I first saw Leslie Goddard last winter when she portrayed one of my favorite authors, Louisa May Alcott. I knew she would capture the essence of the former first lady of the United States. She did not disappoint.

It was fun to meet up with those sharing my table, and see so many women I haven’t seen in a long while. Many wore pill box hats, suits, and outfits reflecting the 1960’s and the brief years of the Kennedy administration.

I didn’t wear a hat, or gloves, or a suit, but I did wear several strands of pearls around my neck, pearl earrings and a vintage brooch at my lapel.

The tea was outstanding; savories and sweets filled our plates and satisfied our palates as we sipped tea, chatted, and waited for Jackie to arrive.

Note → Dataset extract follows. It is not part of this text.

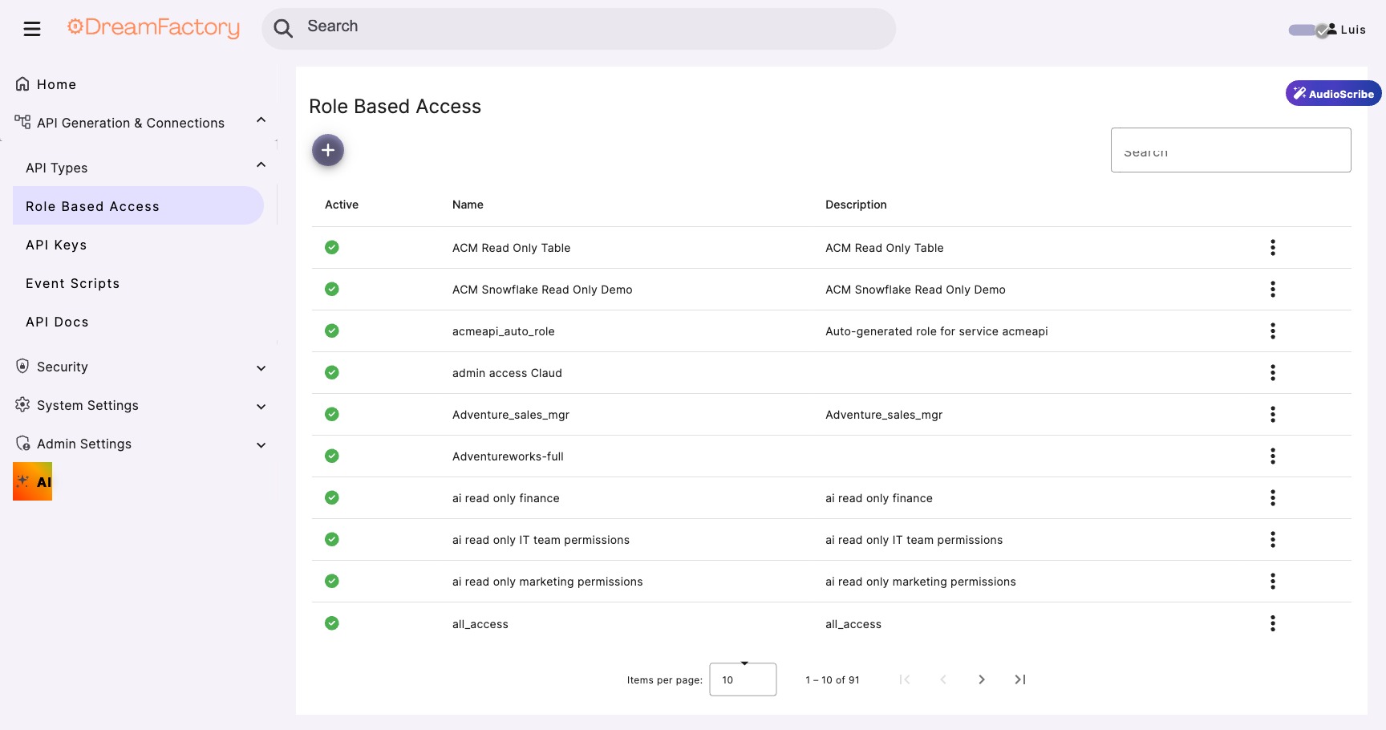1386x730 pixels.
Task: Toggle active status for ACM Read Only Table
Action: 332,247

When she did, in a red suit, pill box hat, and signature wide-brimmed sunglasses, I felt myself taken back, 50 years, to the days of my youth, watching the black and white television tour of the White House with Mrs. Kennedy, who was bringing its history alive. I remembered how glamorous I though Jackie Kennedy was and how she influenced fashion of the time in her classic manner. I recalled how we all bought mantillas to wear on our heads to church and how I wanted to learn more of our nation’s history and furnishings. Of course, as Ms. Goddard spoke of that fateful day in Texas, I remembered the assassination of JFK, of how sad and frightening those days in November, 1963 were, and of Jackie’s quiet, graceful dignity that helped us all through, in spite of her grief and her trauma.

What a elegant afternoon it was. How fortunate I was to share it with friends and family. How amazing it is to have such talented historians as Ms. Goddard, who bring history alive in such meaningful ways.

I wish you could have been us, dear reader. I really do.